June auto sales, jobs data expected to show U.S. economy rebounding

http://feeds.reuters.com/~r/reuters/businessNews/~3/QSuzfGyv2sE/story01.htm (Reuters) - The United States can firmly consign its weather-beaten start to the year to history this week with June vehicle sales and jobs data expected to show a strong end to the second quarter.

The U.S. economy contracted at a 2.9 percent annual rate, the sharpest decline in five years, in the Jan-March period, figures showed last Wednesday.

An exceptionally bitter winter, the expiration of long-term unemployment benefits and a marked slowdown in restocking by businesses combined to drag down the world's largest economy, but these factors should have faded by April.

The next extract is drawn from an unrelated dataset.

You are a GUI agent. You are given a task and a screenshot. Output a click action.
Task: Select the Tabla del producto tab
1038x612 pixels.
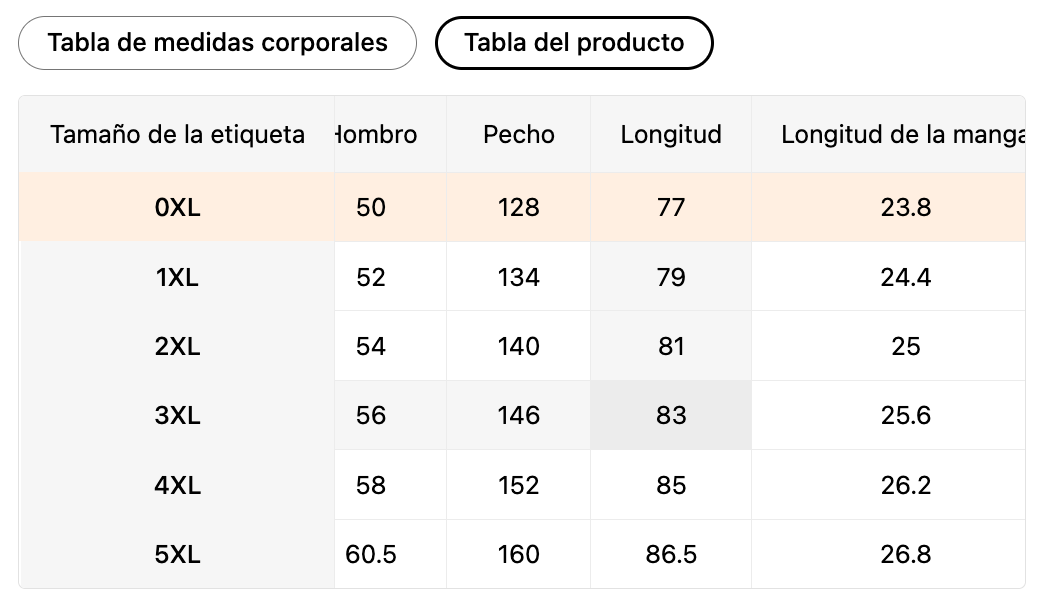[x=574, y=43]
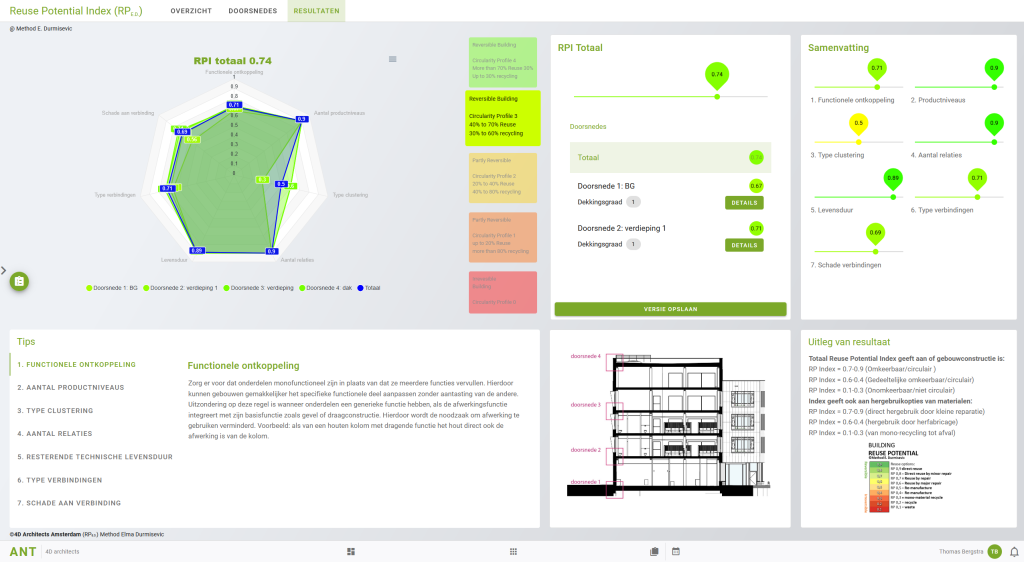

Monthly jobs data, arguably the most important gauge for both the Federal Reserve and the American people, is expected to show U.S. firms are continuing to hire at a solid pace as a virtuous circle of economic activity and growth takes hold.

U.S. employment already returned to its pre-recession peak in May, with non-farm job gains of 217,000. Economists polled by Reuters on average expect that to dip by a modest 4,000 to 213,000 in June.

That would be a fifth straight month of job gains above 200,000, a run unmatched since the Sept 1999-Jan 2000 period, just before the dot-com bubble burst.

"If we settle at a 215-220 (thousand) pace that would be consistent with a transition to a faster pace of growth of around 3 percent," said Lewis Alexander, U.S. chief economist at Nomura.

Alexander said he recognized risks, including rising oil prices from the conflict in Iraq and Iraqi conflict and a possible messy end to China's housing boom.

"An impact is possible, but I don't think all that likely. It would have to go very badly to materially impact the U.S. outlook," he said.

The jobs figures on Thursday, also set to feature a steady 6.3 percent unemployment rate, will conclude a shortened week for the United States, which breaks for Independence Day on Friday.

The week will also feature auto sales, seen pulling back slightly in June after surging in May by its strongest pace since February 2007.